We have 3 shared MongoDB clusters. We enabled 3T on each node.
We did some DB cleanup and disk usage is reduced to 50%. As part of cost savings, we are planning to downsize the disks to 2 TB. We are looking for the best ways to perform this during business hours.
Thank you for reaching out to the MongoDB Community forums.
Regarding your statement, “We enabled 3T on each node,” could you please clarify what you mean by “3T”?
Additionally, it would be helpful if you can share the current size of your MongoDB deployment.
Furthermore, I’d like to emphasize the importance of performing a backup before initiating the downsizing process. Backing up your data ensures that you have a reliable and recoverable copy in case any issues arise during the downsizing. Please refer to the MongoDB Backup Methods to read more on this.

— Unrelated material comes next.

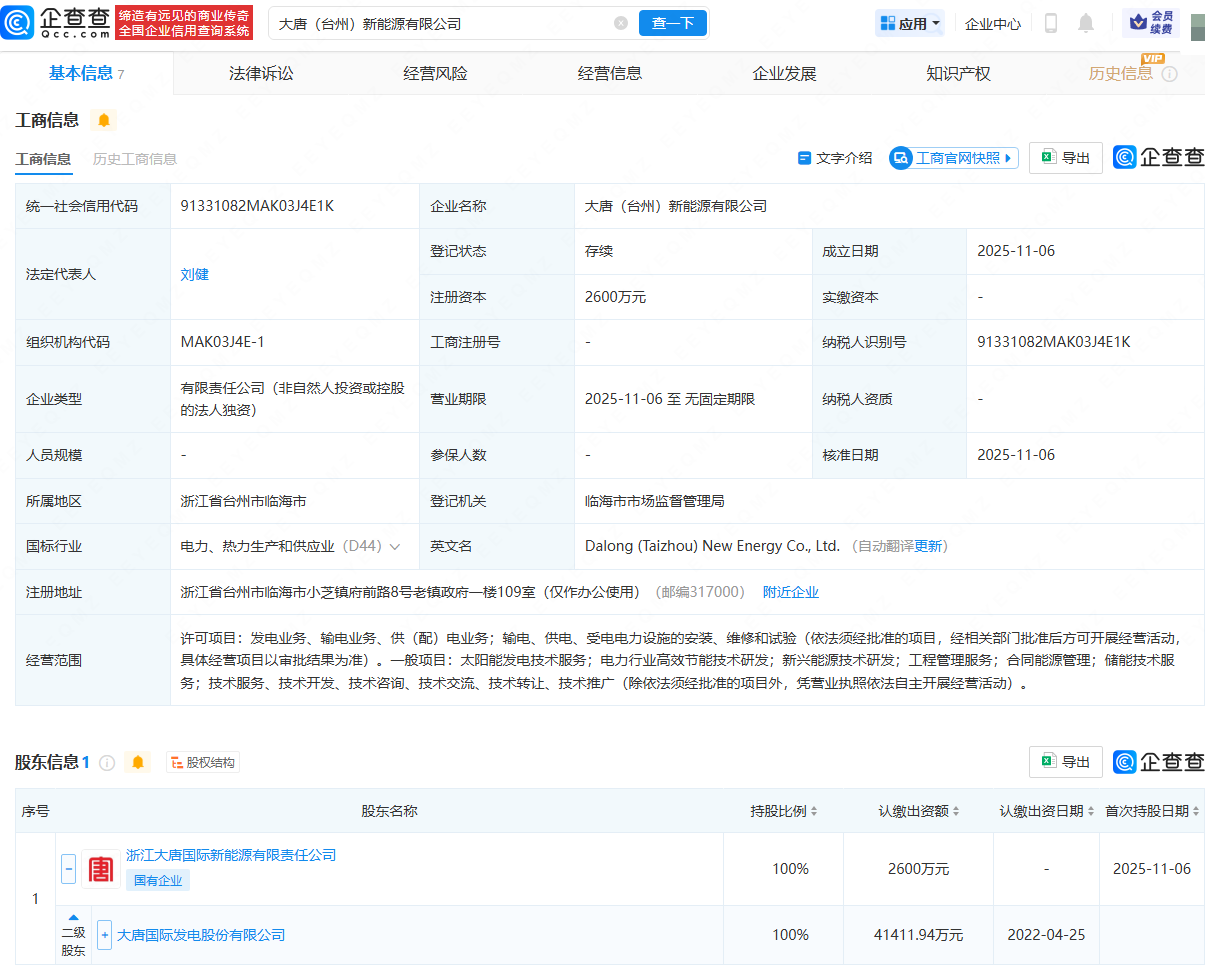Open the mobile phone icon
This screenshot has height=968, width=1205.
pos(1050,23)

Feel free to provide any further details related to your deployment so that we can assist you more effectively.
One possible way might be adding some new nodes with 2T as disk space to the same replica set, then remove the ones with 3TB. But apparently, this can be slow given you have 100+ GB to replicate.
Another one:
Create a snapshot from 3T PV, then create a 2T PV from the snapshot and add a new node from it to the replica set. Then replication will continue with new changes.
When making significant changes to production MongoDB deployments, it is always advisable to take proper backups ahead of time before downsizing disks in case anything goes wrong.

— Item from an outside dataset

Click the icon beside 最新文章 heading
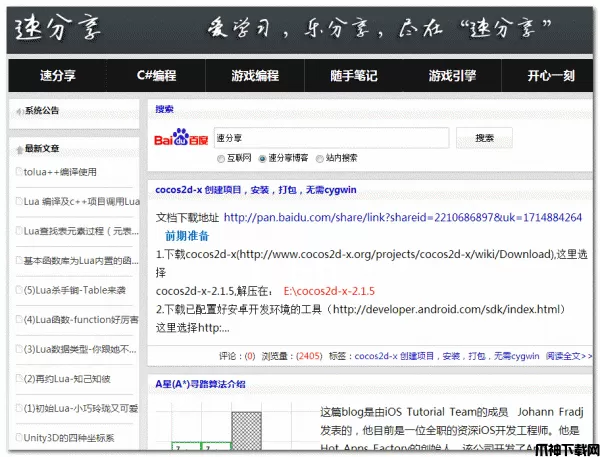This screenshot has width=600, height=457. 18,148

In terms of downsizing the disks from 3TB to 2TB, this may be possible as long as the total size of data where MongoDB resides is not currently consuming more than 2TB of disk space.
However, this is not really a MongoDB question but rather a Kubernetes operational question. Unfortunately, we don’t really have the expertise to answer this, and even if we have the answer, it might not reflect the current best practices with regard to Kubernetes operations. I would suggest going to StackOverflow or ServerFault instead for the specifics on the best practices for live resizing Kubernetes persistent volumes.